Related papers: Towards open and expandable cognitive AI architectures for large-scale multi-agent human-robot collaborative learning

Towards open and expandable cognitive AI architectures for large-scale multi-agent human-robot collaborative learning

URL: http://arxiv.org/abs/2012.08174v2
Date: Mon, 29 Mar 2021 17:15:00 GMT
Title: Towards open and expandable cognitive AI architectures for large-scale multi-agent human-robot collaborative learning
Authors: Georgios Th. Papadopoulos, Margherita Antona, Constantine Stephanidis
Abstract summary: A novel cognitive architecture for multi-agent LfD robotic learning is introduced, targeting to enable the reliable deployment of open, scalable and expandable robotic systems. The conceptualization relies on employing multiple AI-empowered cognitive processes that operate at the edge nodes of a network of robotic platforms. The applicability of the proposed framework is explained using an example of a real-world industrial case study.
Score: 5.478764356647437
License: http://creativecommons.org/licenses/by/4.0/
Abstract: Learning from Demonstration (LfD) constitutes one of the most robust methodologies for constructing efficient cognitive robotic systems. Despite the large body of research works already reported, current key technological challenges include those of multi-agent learning and long-term autonomy.
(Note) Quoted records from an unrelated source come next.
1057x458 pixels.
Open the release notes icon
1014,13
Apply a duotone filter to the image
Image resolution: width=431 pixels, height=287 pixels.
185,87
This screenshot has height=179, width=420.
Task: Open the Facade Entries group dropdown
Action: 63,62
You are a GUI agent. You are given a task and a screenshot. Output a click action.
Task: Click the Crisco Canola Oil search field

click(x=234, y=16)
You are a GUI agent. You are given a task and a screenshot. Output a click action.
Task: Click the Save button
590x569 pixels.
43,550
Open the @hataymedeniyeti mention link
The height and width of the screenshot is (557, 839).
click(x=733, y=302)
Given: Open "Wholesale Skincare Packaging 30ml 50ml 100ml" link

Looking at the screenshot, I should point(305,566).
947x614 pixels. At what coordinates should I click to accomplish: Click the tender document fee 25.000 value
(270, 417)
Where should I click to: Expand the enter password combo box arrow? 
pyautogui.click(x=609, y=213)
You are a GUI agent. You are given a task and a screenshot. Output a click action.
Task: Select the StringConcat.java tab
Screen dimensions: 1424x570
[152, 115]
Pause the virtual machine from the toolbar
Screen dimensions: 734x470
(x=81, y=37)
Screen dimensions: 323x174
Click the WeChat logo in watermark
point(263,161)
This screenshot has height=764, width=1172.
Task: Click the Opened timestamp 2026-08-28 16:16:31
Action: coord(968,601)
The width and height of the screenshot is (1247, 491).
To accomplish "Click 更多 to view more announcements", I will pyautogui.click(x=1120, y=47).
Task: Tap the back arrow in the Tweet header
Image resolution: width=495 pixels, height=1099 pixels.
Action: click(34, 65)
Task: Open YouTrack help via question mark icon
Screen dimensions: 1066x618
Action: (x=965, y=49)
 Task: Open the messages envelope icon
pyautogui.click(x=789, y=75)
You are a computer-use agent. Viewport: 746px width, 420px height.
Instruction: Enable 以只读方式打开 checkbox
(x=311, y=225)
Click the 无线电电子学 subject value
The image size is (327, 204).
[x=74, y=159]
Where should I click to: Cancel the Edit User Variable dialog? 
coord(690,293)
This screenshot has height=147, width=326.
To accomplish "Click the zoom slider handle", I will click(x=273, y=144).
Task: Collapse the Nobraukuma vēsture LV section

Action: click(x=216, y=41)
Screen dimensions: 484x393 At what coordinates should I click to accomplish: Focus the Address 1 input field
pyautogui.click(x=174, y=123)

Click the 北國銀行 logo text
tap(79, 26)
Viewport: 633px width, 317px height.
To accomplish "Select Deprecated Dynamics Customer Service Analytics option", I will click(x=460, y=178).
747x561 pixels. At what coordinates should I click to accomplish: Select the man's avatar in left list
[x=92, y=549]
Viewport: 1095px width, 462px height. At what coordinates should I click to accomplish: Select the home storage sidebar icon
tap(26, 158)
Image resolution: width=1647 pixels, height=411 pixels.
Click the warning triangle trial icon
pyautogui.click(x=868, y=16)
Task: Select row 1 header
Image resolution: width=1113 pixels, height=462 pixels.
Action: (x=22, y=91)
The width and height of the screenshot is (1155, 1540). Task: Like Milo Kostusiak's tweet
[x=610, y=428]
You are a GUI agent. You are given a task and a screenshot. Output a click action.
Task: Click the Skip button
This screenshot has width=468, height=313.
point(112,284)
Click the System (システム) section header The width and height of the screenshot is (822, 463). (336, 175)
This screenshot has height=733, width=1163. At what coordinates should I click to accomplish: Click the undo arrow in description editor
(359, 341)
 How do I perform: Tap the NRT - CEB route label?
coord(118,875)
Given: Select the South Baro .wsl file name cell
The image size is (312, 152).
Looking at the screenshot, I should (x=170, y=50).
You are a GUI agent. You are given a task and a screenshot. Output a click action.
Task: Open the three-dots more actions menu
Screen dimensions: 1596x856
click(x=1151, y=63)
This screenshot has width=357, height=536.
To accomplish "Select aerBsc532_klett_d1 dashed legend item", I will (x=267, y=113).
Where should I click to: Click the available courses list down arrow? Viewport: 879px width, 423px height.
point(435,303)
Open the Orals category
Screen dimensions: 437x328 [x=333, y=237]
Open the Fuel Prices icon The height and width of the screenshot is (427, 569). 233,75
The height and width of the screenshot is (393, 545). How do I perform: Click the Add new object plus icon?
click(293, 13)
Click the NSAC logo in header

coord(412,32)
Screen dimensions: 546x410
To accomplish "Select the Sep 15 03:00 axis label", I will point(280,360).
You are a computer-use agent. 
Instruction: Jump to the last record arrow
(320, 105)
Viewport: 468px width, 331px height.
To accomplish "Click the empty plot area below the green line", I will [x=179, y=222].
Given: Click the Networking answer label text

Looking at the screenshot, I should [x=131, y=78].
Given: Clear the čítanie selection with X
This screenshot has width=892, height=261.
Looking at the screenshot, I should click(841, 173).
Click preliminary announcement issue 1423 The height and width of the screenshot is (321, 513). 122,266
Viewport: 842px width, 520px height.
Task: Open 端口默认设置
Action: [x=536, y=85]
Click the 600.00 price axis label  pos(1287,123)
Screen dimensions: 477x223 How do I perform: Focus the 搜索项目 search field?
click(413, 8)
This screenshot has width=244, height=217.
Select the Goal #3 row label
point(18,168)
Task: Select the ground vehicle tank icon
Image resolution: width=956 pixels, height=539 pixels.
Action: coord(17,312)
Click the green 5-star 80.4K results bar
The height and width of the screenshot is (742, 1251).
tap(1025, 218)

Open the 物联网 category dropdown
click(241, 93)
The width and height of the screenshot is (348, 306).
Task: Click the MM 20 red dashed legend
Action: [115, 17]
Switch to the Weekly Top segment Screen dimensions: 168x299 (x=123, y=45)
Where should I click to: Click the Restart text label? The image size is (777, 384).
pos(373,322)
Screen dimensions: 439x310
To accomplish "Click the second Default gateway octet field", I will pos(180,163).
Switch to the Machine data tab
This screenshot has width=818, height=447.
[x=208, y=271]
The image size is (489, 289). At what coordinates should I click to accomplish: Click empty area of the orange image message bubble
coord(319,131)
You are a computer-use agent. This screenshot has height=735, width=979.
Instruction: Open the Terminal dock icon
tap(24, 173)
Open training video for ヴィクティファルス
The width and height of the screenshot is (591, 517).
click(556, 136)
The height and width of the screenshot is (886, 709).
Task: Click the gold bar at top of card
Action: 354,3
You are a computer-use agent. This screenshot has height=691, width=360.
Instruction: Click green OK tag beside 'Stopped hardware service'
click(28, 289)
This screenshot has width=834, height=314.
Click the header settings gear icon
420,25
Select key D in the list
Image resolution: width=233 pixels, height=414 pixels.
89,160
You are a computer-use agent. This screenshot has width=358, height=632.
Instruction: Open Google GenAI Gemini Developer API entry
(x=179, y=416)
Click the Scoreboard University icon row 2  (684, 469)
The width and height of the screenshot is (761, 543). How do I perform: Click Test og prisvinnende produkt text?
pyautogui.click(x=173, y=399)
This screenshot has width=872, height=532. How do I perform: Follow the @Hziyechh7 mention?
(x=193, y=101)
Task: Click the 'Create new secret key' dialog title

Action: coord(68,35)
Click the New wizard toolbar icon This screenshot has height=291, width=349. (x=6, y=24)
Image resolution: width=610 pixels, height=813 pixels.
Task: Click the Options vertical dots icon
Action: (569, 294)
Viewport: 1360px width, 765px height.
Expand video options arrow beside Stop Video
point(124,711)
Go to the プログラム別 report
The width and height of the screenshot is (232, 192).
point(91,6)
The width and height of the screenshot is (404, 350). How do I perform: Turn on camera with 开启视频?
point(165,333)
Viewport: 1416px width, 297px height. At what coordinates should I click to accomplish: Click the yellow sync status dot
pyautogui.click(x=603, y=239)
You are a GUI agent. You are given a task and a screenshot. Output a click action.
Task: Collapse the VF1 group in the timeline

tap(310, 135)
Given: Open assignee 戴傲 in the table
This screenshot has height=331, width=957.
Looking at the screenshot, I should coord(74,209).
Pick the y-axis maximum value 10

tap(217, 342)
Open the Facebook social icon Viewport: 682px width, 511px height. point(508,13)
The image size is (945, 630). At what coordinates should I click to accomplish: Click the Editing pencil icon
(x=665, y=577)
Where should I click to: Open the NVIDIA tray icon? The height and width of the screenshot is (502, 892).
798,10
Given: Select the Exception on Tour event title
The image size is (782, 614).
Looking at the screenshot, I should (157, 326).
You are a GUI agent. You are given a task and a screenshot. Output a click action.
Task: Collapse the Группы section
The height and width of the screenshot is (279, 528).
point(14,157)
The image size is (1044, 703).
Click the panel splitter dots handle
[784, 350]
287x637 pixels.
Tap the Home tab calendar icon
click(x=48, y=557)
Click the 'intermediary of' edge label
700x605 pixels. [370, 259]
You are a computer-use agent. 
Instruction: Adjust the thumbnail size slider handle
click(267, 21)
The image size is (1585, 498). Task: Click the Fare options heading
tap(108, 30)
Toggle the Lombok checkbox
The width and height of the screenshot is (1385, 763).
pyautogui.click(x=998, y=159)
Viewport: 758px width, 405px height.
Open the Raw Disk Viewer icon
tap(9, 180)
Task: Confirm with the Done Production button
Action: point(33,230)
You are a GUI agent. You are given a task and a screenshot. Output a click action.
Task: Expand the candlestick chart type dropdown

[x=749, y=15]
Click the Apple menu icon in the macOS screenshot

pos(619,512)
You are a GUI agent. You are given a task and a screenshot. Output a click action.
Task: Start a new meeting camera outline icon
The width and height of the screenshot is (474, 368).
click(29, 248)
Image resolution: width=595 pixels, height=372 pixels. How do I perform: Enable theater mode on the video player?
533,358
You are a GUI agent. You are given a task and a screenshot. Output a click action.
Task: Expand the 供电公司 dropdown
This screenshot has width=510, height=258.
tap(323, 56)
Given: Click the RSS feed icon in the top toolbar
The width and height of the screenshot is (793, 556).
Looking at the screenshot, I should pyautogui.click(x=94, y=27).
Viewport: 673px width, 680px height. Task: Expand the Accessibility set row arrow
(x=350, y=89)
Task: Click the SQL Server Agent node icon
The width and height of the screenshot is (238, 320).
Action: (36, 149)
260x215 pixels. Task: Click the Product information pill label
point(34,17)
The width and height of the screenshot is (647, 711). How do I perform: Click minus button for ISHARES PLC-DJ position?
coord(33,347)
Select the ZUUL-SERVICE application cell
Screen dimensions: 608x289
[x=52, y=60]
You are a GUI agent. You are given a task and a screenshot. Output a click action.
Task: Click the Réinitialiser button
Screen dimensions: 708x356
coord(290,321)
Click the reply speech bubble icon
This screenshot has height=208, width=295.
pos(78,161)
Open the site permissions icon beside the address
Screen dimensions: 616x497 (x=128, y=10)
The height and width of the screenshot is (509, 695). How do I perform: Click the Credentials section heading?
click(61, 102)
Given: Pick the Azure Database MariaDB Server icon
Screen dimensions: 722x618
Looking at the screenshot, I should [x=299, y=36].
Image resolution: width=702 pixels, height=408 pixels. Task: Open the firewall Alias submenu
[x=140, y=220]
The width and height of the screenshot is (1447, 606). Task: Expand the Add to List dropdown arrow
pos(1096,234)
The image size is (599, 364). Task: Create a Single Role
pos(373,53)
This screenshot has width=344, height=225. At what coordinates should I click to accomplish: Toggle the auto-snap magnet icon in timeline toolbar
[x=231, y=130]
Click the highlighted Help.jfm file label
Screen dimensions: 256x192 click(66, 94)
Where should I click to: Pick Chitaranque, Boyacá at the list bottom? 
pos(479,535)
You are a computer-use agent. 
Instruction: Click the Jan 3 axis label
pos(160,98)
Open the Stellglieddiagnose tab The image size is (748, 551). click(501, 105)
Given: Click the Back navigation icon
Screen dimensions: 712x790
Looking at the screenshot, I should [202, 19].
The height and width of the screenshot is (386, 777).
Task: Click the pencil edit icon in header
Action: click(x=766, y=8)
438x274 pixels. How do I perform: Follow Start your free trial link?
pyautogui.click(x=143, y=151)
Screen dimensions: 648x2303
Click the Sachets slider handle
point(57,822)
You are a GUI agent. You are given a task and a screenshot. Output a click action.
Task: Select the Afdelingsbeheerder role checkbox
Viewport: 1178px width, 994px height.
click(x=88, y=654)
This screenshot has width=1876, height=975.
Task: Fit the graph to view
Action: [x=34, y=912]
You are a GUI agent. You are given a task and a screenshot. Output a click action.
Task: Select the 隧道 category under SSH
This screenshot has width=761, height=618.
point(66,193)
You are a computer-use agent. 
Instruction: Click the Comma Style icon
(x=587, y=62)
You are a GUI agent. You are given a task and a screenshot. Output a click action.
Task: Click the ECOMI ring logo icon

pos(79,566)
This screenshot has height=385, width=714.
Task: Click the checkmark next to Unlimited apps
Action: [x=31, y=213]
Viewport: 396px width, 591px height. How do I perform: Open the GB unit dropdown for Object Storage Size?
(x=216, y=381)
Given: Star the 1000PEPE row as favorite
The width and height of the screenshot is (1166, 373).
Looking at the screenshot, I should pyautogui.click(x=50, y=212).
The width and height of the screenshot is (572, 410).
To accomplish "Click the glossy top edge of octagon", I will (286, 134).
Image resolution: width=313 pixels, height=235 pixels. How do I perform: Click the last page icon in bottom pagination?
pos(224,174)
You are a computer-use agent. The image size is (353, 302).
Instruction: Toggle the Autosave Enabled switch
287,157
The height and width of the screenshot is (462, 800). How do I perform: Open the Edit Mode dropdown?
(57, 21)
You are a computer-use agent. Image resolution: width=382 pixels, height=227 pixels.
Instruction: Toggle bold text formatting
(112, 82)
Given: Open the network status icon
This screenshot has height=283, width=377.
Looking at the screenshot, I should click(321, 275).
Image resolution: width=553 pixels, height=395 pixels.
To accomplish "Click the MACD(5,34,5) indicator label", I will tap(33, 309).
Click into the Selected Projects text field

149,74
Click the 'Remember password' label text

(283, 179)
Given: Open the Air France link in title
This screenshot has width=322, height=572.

Towards this direction, a novel cognitive architecture for multi-agent LfD robotic learning is introduced, targeting to enable the reliable deployment of open, scalable and expandable robotic systems in large-scale and complex environments. In particular, the designed architecture capitalizes on the recent advances in the Artificial Intelligence (AI) field, by establishing a Federated Learning (FL)-based framework for incarnating a multi-human multi-robot collaborative learning environment. The fundamental conceptualization relies on employing multiple AI-empowered cognitive processes (implementing various robotic tasks) that operate at the edge nodes of a network of robotic platforms, while global AI models (underpinning the aforementioned robotic tasks) are collectively created and shared among the network, by elegantly combining information from a large number of human-robot interaction instances. Regarding pivotal novelties, the designed cognitive architecture a) introduces a new FL-based formalism that extends the conventional LfD learning paradigm to support large-scale multi-agent operational settings, b) elaborates previous FL-based self-learning robotic schemes so as to incorporate the human in the learning loop and c) consolidates the fundamental principles of FL with additional sophisticated AI-enabled learning methodologies for modelling the multi-level inter-dependencies among the robotic tasks. The applicability of the proposed framework is explained using an example of a real-world industrial case study for agile production-based Critical Raw Materials (CRM) recovery.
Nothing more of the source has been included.